Other analysts point to efforts to make cities more efficient. They cite rapid transit bus systems, such as those in Curitiba, Brazil, and Bogotá, Colombia, which carry commuters in dedicated, high-speed lanes and have had a significant impact in reducing automobile use and related pollution. They also praise broader efforts such as Mexico City’s two-decade-old ProAire program, which has emphasized vehicle inspections, public transport improvement and even the closing of a refinery to reduce contamination and greenhouse-gas emissions.
Still other experts talk of the importance of stabilization mechanisms, such as Chile’s Economic and Social Stabilization Fund, which allows the government during boom times to put aside windfall profits into a trust. That not only protects the economy from boom and bust cycles; it gives the government financial strength to build up social and environmental institutions and potentially to move towards diversifying the economy. The Brazilian National Development Bank also has a trust, which it has used in the past to invest in everything from sustainable agriculture to nanotechnology and wind and solar power.
Goal requires change
But as Latin American officials join their counterparts in Paris, they’ll find their region is regarded as one still dominated by resource extraction and resulting emissions growth.
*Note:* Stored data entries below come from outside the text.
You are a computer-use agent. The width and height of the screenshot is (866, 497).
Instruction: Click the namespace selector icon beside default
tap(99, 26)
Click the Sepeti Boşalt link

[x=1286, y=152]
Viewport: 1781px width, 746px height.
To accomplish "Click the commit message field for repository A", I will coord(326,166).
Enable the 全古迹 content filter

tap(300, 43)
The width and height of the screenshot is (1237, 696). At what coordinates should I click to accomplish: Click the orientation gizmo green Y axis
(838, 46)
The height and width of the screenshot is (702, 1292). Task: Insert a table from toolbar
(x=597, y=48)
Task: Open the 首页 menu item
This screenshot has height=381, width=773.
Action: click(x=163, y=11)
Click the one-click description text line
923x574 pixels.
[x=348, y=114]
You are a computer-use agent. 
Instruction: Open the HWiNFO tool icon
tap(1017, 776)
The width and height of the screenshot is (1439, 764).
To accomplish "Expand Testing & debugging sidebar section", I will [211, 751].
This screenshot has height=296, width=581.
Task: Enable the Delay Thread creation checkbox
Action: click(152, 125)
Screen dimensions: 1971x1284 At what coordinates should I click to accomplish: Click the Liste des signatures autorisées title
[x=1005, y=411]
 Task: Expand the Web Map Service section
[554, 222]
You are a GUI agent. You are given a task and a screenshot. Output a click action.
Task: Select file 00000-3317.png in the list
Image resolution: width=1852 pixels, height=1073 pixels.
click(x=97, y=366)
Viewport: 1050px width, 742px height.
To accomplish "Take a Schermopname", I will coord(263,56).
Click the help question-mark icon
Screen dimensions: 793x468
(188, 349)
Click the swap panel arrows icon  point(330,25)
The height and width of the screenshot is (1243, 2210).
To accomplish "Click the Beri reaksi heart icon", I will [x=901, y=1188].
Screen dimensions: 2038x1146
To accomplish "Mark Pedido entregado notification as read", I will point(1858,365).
Until the region moves away from that model, analysts say, it will be unable to do its part toward the world goal, agreed upon at the Cancún climate summit, of limiting global warming by 2100 to 2 degrees Celsius (3.6 degrees Fahrenheit) above the pre-industrial level.
As a prelude to the Paris summit, UN member nations committed to presenting plans, called “intended nationally determined contributions” or INDCs, that specified their future emissions reductions and how they would obtain them. An analysis of the INDCs of four Latin American countries by the Climate Action Tracker, an independent assessment of climate commitments by four European research organizations, gave Brazil and Peru a medium rating, and ranked the Chilean and Argentine plans as inadequate. The methodology is complex, involving countries’ goals and various fairness factors, such as their historic responsibility and financial capacity. But not one of the four nations’ climate plans was found to be ambitious. “These countries are mostly following current policies and taking targets that are very safe,” says Márcia Rocha, a Brazilian who headed the analysis. “They are absolutely not doing enough.”